Я забираюсь под одеяло. С головой. Мари ступает на лестницу. Это лестница старинного эстермальмского[45] подъезда со сверкающими перилами и окнами в свинцовом переплете. Уже с площадки второго этажа видно, как на третьем Катрин распахивает дверь.
— Мари!
Мари ускоряет шаг и уже на полпути видит, что Катрин раскинула руки. И отвечает тем же. Объятие — самое малое из того, чем можно отблагодарить Катрин за все, что та для нее сделала. В приемной никого, но Анни, секретарь Катрин, улыбается из комнаты напротив. Добро пожаловать на свободу!
Катрин кладет свою пухленькую руку ей на плечо и увлекает в свою комнату.
— Ну, — говорит она, закрыв за собой дверь. — Как ощущения?
Мари чуть поводит головой. Хинсеберг все еще сидит внутри, может, он там так и останется навсегда. Но этого, конечно, нельзя говорить. Катрин посмеивается.
— Что, еще не забыла, как открывать и закрывать дверь?
Мари улыбается в ответ. Прошлой осенью целый час свидания они посвятили типичным тюремным стереотипам поведения. Катрин любит обыгрывать стереотипы и клише, особенно когда удается наполнить их двойным смыслом, так что мужчины-коллеги не могут понять — всерьез она или шутит. Мужчины не ждут от женщин розыгрыша. В особенности — от женщины-юриста. Но Мари поняла юмор и принимает игру:
— Как же. Всю последнюю неделю тренировалась.
Катрин садится к письменному столу, обтянутому кожей цвета бычьей крови, — наверняка стоит целое состояние! Подперев рукой подбородок, она улыбается еще шире.
— Отлично. А сегодня, стало быть, первый день оставшейся жизни.
— Вот именно.
— Ты искупила прошлое и готова к встрече с будущим.
— Точно.
— И чувствуешь себя соответственно заслугам?
— А именно — великолепно.
— Отлично.
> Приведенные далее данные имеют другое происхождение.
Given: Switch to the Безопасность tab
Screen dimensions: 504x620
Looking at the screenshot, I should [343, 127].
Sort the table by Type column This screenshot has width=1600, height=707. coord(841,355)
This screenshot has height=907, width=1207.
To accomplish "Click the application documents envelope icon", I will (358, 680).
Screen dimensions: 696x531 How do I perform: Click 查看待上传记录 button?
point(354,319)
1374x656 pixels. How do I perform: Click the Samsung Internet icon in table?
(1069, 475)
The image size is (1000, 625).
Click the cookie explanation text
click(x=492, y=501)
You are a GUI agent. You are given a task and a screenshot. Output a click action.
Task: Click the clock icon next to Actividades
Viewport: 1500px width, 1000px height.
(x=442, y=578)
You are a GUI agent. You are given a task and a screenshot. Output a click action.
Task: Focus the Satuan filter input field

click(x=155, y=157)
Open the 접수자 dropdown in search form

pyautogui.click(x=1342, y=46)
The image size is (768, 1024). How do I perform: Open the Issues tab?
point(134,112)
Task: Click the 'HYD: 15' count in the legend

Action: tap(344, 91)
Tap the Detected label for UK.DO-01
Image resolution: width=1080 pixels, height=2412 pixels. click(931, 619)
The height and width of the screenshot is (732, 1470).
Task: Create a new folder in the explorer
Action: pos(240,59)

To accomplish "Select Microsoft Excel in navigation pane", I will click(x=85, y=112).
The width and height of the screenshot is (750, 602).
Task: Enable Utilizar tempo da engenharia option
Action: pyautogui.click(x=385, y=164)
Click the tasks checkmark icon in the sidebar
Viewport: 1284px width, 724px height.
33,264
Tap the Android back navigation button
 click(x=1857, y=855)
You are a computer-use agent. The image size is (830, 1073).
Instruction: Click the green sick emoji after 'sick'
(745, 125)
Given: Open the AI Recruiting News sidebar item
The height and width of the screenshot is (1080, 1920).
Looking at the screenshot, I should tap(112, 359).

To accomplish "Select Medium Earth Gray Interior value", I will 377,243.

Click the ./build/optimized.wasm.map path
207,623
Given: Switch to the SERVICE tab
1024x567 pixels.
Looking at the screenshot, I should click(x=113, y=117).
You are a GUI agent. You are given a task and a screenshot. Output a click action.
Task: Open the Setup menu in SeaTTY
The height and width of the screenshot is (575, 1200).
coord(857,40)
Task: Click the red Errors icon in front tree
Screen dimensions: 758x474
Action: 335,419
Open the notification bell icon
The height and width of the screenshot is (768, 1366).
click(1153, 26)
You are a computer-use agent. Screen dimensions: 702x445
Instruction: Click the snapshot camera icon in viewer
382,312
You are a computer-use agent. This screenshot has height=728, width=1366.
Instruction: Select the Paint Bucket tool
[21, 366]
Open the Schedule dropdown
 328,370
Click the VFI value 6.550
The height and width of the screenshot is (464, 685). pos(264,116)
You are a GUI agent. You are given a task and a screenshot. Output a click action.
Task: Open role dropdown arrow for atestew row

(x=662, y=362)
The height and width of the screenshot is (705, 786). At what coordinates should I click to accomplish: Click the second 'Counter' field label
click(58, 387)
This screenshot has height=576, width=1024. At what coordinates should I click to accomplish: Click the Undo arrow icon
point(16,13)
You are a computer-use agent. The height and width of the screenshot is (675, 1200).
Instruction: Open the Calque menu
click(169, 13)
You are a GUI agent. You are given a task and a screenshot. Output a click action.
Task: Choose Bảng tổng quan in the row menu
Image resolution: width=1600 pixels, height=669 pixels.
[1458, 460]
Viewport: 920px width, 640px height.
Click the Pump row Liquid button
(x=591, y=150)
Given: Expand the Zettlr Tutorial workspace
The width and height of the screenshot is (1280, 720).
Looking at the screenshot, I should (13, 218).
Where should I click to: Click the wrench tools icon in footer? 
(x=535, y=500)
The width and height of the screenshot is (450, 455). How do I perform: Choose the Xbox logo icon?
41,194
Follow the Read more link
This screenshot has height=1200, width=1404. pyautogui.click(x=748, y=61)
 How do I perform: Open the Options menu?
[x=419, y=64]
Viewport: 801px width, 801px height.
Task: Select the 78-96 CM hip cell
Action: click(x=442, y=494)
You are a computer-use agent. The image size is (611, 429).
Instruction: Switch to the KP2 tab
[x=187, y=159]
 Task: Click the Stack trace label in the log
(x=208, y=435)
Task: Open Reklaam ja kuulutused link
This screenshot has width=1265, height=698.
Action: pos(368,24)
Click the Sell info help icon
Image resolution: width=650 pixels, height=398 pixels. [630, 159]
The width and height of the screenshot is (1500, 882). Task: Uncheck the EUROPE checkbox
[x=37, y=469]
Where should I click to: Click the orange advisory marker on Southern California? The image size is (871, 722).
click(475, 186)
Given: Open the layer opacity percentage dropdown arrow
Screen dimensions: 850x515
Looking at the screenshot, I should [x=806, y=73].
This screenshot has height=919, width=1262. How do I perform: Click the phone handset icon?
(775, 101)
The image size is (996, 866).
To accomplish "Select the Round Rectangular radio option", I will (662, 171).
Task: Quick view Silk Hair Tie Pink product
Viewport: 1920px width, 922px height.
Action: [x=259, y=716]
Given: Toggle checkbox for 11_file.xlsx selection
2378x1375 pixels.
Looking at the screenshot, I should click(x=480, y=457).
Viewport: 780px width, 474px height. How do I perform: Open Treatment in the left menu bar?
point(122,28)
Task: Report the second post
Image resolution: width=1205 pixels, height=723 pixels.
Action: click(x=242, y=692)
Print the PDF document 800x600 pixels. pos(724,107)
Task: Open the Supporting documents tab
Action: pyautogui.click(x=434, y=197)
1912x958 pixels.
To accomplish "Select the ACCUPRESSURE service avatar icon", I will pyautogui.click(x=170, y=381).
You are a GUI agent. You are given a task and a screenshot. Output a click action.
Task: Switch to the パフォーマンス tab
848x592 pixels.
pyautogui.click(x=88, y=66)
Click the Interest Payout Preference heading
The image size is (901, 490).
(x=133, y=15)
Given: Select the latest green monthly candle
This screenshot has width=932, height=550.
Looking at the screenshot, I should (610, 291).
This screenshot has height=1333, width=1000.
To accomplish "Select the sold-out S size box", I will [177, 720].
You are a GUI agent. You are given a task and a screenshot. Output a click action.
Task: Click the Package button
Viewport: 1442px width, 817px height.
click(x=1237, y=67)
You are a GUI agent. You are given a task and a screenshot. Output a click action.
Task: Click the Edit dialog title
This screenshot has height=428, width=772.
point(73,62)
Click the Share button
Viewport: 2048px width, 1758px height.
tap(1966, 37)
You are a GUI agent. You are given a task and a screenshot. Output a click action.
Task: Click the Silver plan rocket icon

И каждый новый день — это новое начало?
Мари продолжает улыбаться, но игра уже становится утомительной.
— Кстати, — говорит она. — А деньги у меня остались?
— Ха! — отвечает Катрин. — Деньги — единственное, что у тебя осталось. Не считая на редкость дельного адвоката.
Сиссела стоит в дверях с подносом. Мы смотрим друг на друга и без единого слова приходим к соглашению о том, что ничего из произошедшего этой ночью не было. Граница восстановлена.
— Слышала?
Я приподнимаюсь, сажусь и киваю. Сиссела ставит поднос мне на колени и присаживается на краешек кровати.
— Придурок чертов.
Как хочется попросить ее быть осторожнее. Не стоит зря дразнить журналистов, они злопамятны, как слоны.
— Хотел у тебя интервью взять. А когда я не позволила, то решил у Сверкера. Потом завел речь про Магнуса и его фильм и про Бильярдный клуб «Будущее», хотя при чем тут все это?
Я морщусь. Понятно. Хокан Бергман снова в городе. И успел сделать некоторые умозаключения. Плохо. Он, похоже, никогда не простит мне тот выговор и не упустит случая припомнить мое знакомство с Магнусом. Министр, «гусь» и скандально известный художник — как раз хватит на разворот.
Сиссела сидит молча. Наверное, думает то же самое, но ей хватает ума ничего не сказать — лишь посмотреть мимо и произнести будничным тоном:
— Сверкер в душе.
Я киваю. Ага.
— Сверкер… Как-то он усох. Ты заметила?
Киваю. Заметила, еще бы. Лечебной гимнастики два раза в неделю недостаточно. Он усыхает.
— И волосы совсем седые стали…
Я поднимаю руку. Довольно. Сиссела, вздохнув, чуть поникает. На миг повисает тишина, потом Сиссела выпрямляется и кладет ладонь на одеяло.
— Я сделала тебе пару бутербродиков на обед. Они в холодильнике.
Улыбаюсь, пытаясь изобразить молчаливую благодарность.